Thursday, December 10, 2009

The children are the future... so let them eat shit


A troubling story from the USA Today:

In the past three years, the government has provided the nation's schools with millions of pounds of beef and chicken that wouldn't meet the quality or safety standards of many fast-food restaurants, from Jack in the Box and other burger places to chicken chains such as KFC, a USA TODAY investigation found.

The U.S. Department of Agriculture says the meat it buys for the National School Lunch Program "meets or exceeds standards in commercial products."

That isn't always the case. McDonald's, Burger King and Costco, for instance, are far more rigorous in checking for bacteria and dangerous pathogens. They test the ground beef they buy five to 10 times more often than the USDA tests beef made for schools during a typical production day.

And the limits Jack in the Box and other big retailers set for certain bacteria in their burgers are up to 10 times more stringent than what the USDA sets for school beef.

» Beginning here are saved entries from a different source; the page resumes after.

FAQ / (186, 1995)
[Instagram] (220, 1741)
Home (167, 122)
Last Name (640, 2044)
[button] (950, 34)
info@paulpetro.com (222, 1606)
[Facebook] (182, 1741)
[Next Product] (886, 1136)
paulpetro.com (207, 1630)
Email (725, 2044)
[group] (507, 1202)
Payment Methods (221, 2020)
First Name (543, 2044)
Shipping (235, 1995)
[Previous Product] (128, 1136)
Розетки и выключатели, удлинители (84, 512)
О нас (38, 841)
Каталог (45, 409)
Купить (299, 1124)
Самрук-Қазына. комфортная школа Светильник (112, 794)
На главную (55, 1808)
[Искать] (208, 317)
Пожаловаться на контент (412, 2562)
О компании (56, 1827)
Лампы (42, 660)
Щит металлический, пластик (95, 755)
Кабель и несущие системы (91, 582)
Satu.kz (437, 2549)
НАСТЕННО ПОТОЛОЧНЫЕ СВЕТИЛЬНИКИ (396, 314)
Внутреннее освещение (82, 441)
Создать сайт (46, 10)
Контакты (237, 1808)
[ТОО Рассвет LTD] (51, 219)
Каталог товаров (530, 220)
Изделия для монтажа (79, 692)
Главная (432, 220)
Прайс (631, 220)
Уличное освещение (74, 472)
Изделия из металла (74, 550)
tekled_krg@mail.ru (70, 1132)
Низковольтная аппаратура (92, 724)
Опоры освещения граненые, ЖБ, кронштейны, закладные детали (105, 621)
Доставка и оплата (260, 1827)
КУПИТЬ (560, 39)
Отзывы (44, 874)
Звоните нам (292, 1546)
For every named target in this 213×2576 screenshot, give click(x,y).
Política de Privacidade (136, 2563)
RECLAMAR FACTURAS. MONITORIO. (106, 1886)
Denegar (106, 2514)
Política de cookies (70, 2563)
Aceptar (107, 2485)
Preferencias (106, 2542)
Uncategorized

For chicken, the USDA has supplied schools with thousands of tons of meat from old birds that might otherwise go to compost or pet food. Called "spent hens" because they're past their egg-laying prime, the chickens don't pass muster with Colonel Sanders -- KFC won't buy them -- and they don't pass the soup test, either. The Campbell Soup Company says it stopped using them a decade ago based on "quality considerations."

Awesome.

(By the way, I don't eat KFC, and most other fast food, not just out of concern for my health but out of regard for both "quality considerations," to put it mildly, and humaneness -- just read Fast Food Nation. It's a good thing I'm no longer in school -- though I only went to high school in the U.S. and I don't think I ever ate whatever crap they were serving in the cafeteria.)